I could feel myself weaken all over and the sigh coming up out of my lungs like a balloon collapsing. I throttled it and tried to hold my breath as I came slowly to my feet.

It was awful. It could break your nerve. We were facing each other across the counter and I was looking right into the dark glasses three feet in front of my eyes. I was robbing a bank with a witness standing there so near he could reach out and touch me, a witness who could send me to the penitentiary for practically the rest of my life except for the fact that he was blind.

“That you, Mister Julian?” he asked.

How did he know somebody was here? Did he know it? I didn’t dare move. And I couldn’t speak. That was the way he identified people, by their voices. And I couldn’t stand there forever. He was reaching out an arm, groping for me. I leaned back, not moving my feet, and the fingers passed an inch away from my tie.

“Ain’t like you, Mister Julian, makin’ fun of ol’ Mort.” I had to get out. I couldn’t stand it. I moved one foot back, picking it up and lowering it carefully and utterly without sound, crepe rubber against tile. Then I moved the other one. I repeated it. I was out of the cage. I held the bag out from my legs so I wouldn’t brush against it. I was past the other cage now, in the railed-off area where the desk was.
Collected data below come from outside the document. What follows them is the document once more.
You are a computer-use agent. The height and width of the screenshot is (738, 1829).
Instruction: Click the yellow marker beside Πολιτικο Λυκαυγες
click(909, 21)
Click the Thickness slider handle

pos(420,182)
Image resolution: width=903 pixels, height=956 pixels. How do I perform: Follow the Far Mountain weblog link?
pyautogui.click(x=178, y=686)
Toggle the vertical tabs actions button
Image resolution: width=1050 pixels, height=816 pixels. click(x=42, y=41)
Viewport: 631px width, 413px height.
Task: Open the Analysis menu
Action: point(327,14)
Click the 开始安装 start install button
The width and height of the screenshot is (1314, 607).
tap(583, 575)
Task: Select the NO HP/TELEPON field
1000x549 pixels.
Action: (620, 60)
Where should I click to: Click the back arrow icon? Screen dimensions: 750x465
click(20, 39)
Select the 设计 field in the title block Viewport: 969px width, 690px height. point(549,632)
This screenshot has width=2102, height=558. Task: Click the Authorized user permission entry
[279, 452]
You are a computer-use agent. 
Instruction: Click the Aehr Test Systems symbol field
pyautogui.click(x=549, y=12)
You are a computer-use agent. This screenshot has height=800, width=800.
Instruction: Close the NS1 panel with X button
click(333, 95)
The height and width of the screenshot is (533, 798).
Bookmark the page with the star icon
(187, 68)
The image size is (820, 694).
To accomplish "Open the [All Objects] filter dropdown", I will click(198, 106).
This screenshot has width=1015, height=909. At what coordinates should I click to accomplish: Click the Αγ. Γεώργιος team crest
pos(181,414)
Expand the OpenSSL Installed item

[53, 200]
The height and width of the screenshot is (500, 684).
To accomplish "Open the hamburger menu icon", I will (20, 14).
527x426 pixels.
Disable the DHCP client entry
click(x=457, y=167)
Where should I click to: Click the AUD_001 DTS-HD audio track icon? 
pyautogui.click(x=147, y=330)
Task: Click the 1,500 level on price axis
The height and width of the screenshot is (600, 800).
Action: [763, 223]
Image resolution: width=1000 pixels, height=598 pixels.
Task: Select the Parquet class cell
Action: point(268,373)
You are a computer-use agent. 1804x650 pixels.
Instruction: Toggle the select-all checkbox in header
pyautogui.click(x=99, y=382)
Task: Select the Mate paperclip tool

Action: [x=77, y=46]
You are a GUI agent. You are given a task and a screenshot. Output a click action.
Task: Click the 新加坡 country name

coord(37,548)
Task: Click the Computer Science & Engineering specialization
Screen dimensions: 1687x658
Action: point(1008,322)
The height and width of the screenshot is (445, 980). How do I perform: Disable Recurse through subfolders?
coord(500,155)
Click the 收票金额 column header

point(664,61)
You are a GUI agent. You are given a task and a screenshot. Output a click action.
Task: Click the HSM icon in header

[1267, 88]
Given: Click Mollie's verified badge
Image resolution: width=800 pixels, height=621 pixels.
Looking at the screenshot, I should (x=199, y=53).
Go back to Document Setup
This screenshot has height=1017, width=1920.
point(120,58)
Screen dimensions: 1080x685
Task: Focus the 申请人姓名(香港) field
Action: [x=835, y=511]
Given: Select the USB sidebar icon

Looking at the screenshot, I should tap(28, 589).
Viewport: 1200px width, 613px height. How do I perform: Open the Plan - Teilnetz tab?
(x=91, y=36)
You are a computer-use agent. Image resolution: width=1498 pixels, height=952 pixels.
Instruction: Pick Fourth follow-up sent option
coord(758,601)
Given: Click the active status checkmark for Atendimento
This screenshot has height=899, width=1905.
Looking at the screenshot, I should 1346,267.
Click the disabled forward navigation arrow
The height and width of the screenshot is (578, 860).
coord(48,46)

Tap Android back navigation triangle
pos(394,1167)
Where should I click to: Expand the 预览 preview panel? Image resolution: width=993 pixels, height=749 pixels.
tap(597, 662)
I looked at him, and that was when I began to go to pieces. It wasn’t human. He had moved. He had walked along the front of the counter and now he had stopped beside the railing, and he was tracking me. He couldn’t see me, and no pair of ears on earth could have detected any sound, but he was following me as unerringly as radar. I moved, and the gaunt black face and sightless eyes moved with me. “You got no business in heah!” he said. I ran.

8

The street was clear, and there was no one in the alley. I got the trunk of the car open, threw in the bag, tossed the coat on the back seat, and made a U turn, throwing gravel, and shot across Main Street. This way I’d come in behind the Taylor building. They’d have the other street blocked by now, and I had to get into the thick of it without anyone’s seeing me drive up. I slammed ahead two blocks and turned left.

Smoke was pouring into the sky. I hit a jam of abandoned cars, pulled over to the curb, and got out. The crowds were all ahead of me in the street and beginning to push on to the vacant lots around the rear of the building. The fire engine was around in front, in the middle of the worse jam. I circled, keeping to the rear of the crowd. Nobody paid any attention to me. The whole second floor of the building was roaring now, throwing flames into the air. I shoved my way into the knot of people pressed around the fire engine. They had a hose run out, playing a stream on the roof on the other side, and now they were trying to get one on this side. Everybody was yelling and getting in the way. I saw the chance I was looking for and latched on to the hose, up near the nozzle, as they fought to get it strung out through the crowd.

They gave us the pressure before we got set. The hose stiffened, bucked, and threw the man who was carrying the nozzle. The man next in line went for it, got his hands on it, but he was too light and it slapped him off. Two more lunged for it. I piled into them.

“Look out!” I yelled. “Let me at the damned thing!”

I collided with one of the men, knocked him off his feet, and then fell over him on to the hose. I was soaked, drowned, covered with churned-up mud. It was perfect. It was just what I wanted. I got both hands on the nozzle, dug my feet in, and got up. I held it, and started going forward. I could hear the crowd yell.

We had two streams on the fire now, but we might as well have been squirting a burning oil well with water pistols. The whole thing was going up like a Roman candle. A big section of the roof caved in and sparks and embers went exploding upwards in the smoke. The crowd was pushing in across the vacant lot all around us. I swung my head and through all the confusion I could see the deputy sheriff and two more men running along the line trying to force them back. I jerked my head at the two men behind me.